(Beginning of RECORDS SHOWN)
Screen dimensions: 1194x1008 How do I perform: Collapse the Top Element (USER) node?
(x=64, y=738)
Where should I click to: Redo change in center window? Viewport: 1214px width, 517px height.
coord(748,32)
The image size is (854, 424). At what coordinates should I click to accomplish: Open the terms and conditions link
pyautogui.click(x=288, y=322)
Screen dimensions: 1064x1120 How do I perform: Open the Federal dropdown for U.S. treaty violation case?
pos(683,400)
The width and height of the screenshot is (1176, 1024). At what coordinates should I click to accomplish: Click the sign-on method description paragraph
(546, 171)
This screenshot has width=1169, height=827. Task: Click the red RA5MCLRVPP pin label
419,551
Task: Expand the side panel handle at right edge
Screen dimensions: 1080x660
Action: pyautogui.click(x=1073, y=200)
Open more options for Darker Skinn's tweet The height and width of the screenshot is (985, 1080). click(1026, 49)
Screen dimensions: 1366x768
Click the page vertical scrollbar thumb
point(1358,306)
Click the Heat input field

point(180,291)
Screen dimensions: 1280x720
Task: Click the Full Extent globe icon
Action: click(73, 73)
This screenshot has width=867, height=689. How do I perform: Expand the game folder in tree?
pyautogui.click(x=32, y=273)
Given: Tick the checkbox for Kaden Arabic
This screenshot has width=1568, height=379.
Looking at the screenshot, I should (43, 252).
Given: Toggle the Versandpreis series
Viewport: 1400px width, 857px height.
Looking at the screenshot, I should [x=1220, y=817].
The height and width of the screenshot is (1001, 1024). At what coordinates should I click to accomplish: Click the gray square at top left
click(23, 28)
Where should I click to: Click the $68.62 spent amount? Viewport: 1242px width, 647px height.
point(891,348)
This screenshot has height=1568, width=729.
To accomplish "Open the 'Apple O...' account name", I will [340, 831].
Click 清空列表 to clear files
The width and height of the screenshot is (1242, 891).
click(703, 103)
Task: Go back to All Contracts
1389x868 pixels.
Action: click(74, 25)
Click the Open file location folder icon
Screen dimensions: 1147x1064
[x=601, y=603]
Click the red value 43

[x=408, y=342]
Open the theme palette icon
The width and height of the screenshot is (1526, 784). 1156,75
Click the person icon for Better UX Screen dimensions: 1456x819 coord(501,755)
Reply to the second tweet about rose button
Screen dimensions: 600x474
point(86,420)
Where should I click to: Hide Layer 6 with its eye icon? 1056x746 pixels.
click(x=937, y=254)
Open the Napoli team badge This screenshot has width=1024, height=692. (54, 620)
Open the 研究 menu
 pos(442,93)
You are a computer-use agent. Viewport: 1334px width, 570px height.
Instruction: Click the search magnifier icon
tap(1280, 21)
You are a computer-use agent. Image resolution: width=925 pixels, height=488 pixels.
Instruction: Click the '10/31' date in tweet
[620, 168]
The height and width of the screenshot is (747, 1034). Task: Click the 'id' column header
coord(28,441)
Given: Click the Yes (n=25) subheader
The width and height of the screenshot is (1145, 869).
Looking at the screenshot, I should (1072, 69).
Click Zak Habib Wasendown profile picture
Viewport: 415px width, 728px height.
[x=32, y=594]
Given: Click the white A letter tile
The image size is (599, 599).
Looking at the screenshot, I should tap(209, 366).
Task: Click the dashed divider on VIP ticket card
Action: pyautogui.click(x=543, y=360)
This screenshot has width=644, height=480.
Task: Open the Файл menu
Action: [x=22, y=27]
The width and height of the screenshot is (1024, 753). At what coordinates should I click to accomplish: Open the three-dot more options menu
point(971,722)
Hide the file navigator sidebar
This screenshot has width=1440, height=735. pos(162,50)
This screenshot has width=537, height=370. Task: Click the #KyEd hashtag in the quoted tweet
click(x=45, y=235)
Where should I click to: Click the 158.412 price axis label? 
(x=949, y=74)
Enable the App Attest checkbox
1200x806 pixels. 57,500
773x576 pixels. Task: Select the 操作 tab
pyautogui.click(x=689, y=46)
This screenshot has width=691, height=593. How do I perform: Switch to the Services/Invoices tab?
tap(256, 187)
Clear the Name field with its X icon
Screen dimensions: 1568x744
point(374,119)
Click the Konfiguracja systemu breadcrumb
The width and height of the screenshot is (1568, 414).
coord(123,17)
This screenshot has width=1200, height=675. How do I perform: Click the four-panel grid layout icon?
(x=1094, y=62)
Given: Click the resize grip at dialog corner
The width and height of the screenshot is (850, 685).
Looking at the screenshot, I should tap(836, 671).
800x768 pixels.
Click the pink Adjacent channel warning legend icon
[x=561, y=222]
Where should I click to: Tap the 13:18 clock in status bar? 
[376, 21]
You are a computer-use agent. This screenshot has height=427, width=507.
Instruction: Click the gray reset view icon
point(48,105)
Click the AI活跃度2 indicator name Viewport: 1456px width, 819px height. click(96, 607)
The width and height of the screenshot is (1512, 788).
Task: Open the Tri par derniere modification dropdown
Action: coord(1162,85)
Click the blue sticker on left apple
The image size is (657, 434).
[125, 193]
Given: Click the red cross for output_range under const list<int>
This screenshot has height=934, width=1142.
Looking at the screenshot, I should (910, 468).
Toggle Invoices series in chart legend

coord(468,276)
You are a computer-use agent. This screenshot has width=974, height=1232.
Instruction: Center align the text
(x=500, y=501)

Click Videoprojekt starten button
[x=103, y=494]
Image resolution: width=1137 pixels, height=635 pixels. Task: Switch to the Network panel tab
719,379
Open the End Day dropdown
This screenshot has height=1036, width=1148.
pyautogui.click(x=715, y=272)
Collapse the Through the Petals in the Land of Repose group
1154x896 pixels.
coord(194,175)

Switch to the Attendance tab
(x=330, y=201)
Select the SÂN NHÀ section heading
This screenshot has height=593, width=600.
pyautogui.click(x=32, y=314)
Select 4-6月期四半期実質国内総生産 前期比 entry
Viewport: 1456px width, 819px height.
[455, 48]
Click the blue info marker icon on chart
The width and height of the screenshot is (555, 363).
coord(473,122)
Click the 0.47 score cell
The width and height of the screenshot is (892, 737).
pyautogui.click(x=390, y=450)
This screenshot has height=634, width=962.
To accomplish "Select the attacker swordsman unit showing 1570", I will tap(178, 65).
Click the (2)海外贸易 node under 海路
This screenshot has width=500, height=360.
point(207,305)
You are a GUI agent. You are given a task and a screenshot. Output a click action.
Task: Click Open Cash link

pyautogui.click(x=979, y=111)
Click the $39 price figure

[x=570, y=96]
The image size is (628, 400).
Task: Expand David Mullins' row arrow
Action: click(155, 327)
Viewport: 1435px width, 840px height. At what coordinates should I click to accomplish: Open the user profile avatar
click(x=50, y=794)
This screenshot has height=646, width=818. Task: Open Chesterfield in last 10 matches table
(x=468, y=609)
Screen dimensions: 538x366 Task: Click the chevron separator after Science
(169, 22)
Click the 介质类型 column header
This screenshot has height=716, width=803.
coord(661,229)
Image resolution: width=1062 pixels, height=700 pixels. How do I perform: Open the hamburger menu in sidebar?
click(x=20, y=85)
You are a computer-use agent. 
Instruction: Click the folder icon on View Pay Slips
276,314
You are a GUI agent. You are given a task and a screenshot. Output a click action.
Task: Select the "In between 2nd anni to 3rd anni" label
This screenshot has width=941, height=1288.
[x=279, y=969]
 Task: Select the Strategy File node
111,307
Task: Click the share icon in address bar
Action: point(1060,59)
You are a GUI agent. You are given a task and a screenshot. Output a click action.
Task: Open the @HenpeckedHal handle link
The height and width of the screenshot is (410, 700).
(End of RECORDS SHOWN)
ASSIGNMENT.
Extract all of the data above and output it character for character.

ANSWER BOX.
Screen dimensions: 1194x1008 How do I perform: Collapse the Top Element (USER) node?
(x=64, y=738)
Where should I click to: Redo change in center window? Viewport: 1214px width, 517px height.
coord(748,32)
The image size is (854, 424). At what coordinates should I click to accomplish: Open the terms and conditions link
pyautogui.click(x=288, y=322)
Screen dimensions: 1064x1120 How do I perform: Open the Federal dropdown for U.S. treaty violation case?
pos(683,400)
The width and height of the screenshot is (1176, 1024). At what coordinates should I click to accomplish: Click the sign-on method description paragraph
(546, 171)
This screenshot has width=1169, height=827. Task: Click the red RA5MCLRVPP pin label
419,551
Task: Expand the side panel handle at right edge
Screen dimensions: 1080x660
Action: pyautogui.click(x=1073, y=200)
Open more options for Darker Skinn's tweet The height and width of the screenshot is (985, 1080). click(1026, 49)
Screen dimensions: 1366x768
Click the page vertical scrollbar thumb
point(1358,306)
Click the Heat input field

point(180,291)
Screen dimensions: 1280x720
Task: Click the Full Extent globe icon
Action: click(73, 73)
This screenshot has width=867, height=689. How do I perform: Expand the game folder in tree?
pyautogui.click(x=32, y=273)
Given: Tick the checkbox for Kaden Arabic
This screenshot has width=1568, height=379.
Looking at the screenshot, I should (43, 252).
Given: Toggle the Versandpreis series
Viewport: 1400px width, 857px height.
Looking at the screenshot, I should [x=1220, y=817].
The height and width of the screenshot is (1001, 1024). At what coordinates should I click to accomplish: Click the gray square at top left
click(23, 28)
Where should I click to: Click the $68.62 spent amount? Viewport: 1242px width, 647px height.
point(891,348)
This screenshot has height=1568, width=729.
To accomplish "Open the 'Apple O...' account name", I will [340, 831].
Click 清空列表 to clear files
The width and height of the screenshot is (1242, 891).
click(703, 103)
Task: Go back to All Contracts
1389x868 pixels.
Action: click(74, 25)
Click the Open file location folder icon
Screen dimensions: 1147x1064
[x=601, y=603]
Click the red value 43

[x=408, y=342]
Open the theme palette icon
The width and height of the screenshot is (1526, 784). 1156,75
Click the person icon for Better UX Screen dimensions: 1456x819 coord(501,755)
Reply to the second tweet about rose button
Screen dimensions: 600x474
point(86,420)
Where should I click to: Hide Layer 6 with its eye icon? 1056x746 pixels.
click(x=937, y=254)
Open the Napoli team badge This screenshot has width=1024, height=692. (54, 620)
Open the 研究 menu
 pos(442,93)
You are a computer-use agent. Viewport: 1334px width, 570px height.
Instruction: Click the search magnifier icon
tap(1280, 21)
You are a computer-use agent. Image resolution: width=925 pixels, height=488 pixels.
Instruction: Click the '10/31' date in tweet
[620, 168]
The height and width of the screenshot is (747, 1034). Task: Click the 'id' column header
coord(28,441)
Given: Click the Yes (n=25) subheader
The width and height of the screenshot is (1145, 869).
Looking at the screenshot, I should (1072, 69).
Click Zak Habib Wasendown profile picture
Viewport: 415px width, 728px height.
[x=32, y=594]
Given: Click the white A letter tile
The image size is (599, 599).
Looking at the screenshot, I should tap(209, 366).
Task: Click the dashed divider on VIP ticket card
Action: pyautogui.click(x=543, y=360)
This screenshot has width=644, height=480.
Task: Open the Файл menu
Action: [x=22, y=27]
The width and height of the screenshot is (1024, 753). At what coordinates should I click to accomplish: Open the three-dot more options menu
point(971,722)
Hide the file navigator sidebar
This screenshot has width=1440, height=735. pos(162,50)
This screenshot has width=537, height=370. Task: Click the #KyEd hashtag in the quoted tweet
click(x=45, y=235)
Where should I click to: Click the 158.412 price axis label? 
(x=949, y=74)
Enable the App Attest checkbox
1200x806 pixels. 57,500
773x576 pixels. Task: Select the 操作 tab
pyautogui.click(x=689, y=46)
This screenshot has width=691, height=593. How do I perform: Switch to the Services/Invoices tab?
tap(256, 187)
Clear the Name field with its X icon
Screen dimensions: 1568x744
point(374,119)
Click the Konfiguracja systemu breadcrumb
The width and height of the screenshot is (1568, 414).
coord(123,17)
This screenshot has width=1200, height=675. How do I perform: Click the four-panel grid layout icon?
(x=1094, y=62)
Given: Click the resize grip at dialog corner
The width and height of the screenshot is (850, 685).
Looking at the screenshot, I should tap(836, 671).
800x768 pixels.
Click the pink Adjacent channel warning legend icon
[x=561, y=222]
Where should I click to: Tap the 13:18 clock in status bar? 
[376, 21]
You are a computer-use agent. This screenshot has height=427, width=507.
Instruction: Click the gray reset view icon
point(48,105)
Click the AI活跃度2 indicator name Viewport: 1456px width, 819px height. click(96, 607)
The width and height of the screenshot is (1512, 788).
Task: Open the Tri par derniere modification dropdown
Action: coord(1162,85)
Click the blue sticker on left apple
The image size is (657, 434).
[125, 193]
Given: Click the red cross for output_range under const list<int>
This screenshot has height=934, width=1142.
Looking at the screenshot, I should (910, 468).
Toggle Invoices series in chart legend

coord(468,276)
You are a computer-use agent. This screenshot has width=974, height=1232.
Instruction: Center align the text
(x=500, y=501)

Click Videoprojekt starten button
[x=103, y=494]
Image resolution: width=1137 pixels, height=635 pixels. Task: Switch to the Network panel tab
719,379
Open the End Day dropdown
This screenshot has height=1036, width=1148.
pyautogui.click(x=715, y=272)
Collapse the Through the Petals in the Land of Repose group
1154x896 pixels.
coord(194,175)

Switch to the Attendance tab
(x=330, y=201)
Select the SÂN NHÀ section heading
This screenshot has height=593, width=600.
pyautogui.click(x=32, y=314)
Select 4-6月期四半期実質国内総生産 前期比 entry
Viewport: 1456px width, 819px height.
[455, 48]
Click the blue info marker icon on chart
The width and height of the screenshot is (555, 363).
coord(473,122)
Click the 0.47 score cell
The width and height of the screenshot is (892, 737).
pyautogui.click(x=390, y=450)
This screenshot has height=634, width=962.
To accomplish "Select the attacker swordsman unit showing 1570", I will tap(178, 65).
Click the (2)海外贸易 node under 海路
This screenshot has width=500, height=360.
point(207,305)
You are a GUI agent. You are given a task and a screenshot. Output a click action.
Task: Click Open Cash link

pyautogui.click(x=979, y=111)
Click the $39 price figure

[x=570, y=96]
The image size is (628, 400).
Task: Expand David Mullins' row arrow
Action: click(155, 327)
Viewport: 1435px width, 840px height. At what coordinates should I click to accomplish: Open the user profile avatar
click(x=50, y=794)
This screenshot has height=646, width=818. Task: Open Chesterfield in last 10 matches table
(x=468, y=609)
Screen dimensions: 538x366 Task: Click the chevron separator after Science
(169, 22)
Click the 介质类型 column header
This screenshot has height=716, width=803.
coord(661,229)
Image resolution: width=1062 pixels, height=700 pixels. How do I perform: Open the hamburger menu in sidebar?
click(x=20, y=85)
You are a computer-use agent. 
Instruction: Click the folder icon on View Pay Slips
276,314
You are a GUI agent. You are given a task and a screenshot. Output a click action.
Task: Select the "In between 2nd anni to 3rd anni" label
This screenshot has width=941, height=1288.
[x=279, y=969]
 Task: Select the Strategy File node
111,307
Task: Click the share icon in address bar
Action: point(1060,59)
You are a GUI agent. You are given a task and a screenshot. Output a click action.
Task: Open the @HenpeckedHal handle link
The height and width of the screenshot is (410, 700).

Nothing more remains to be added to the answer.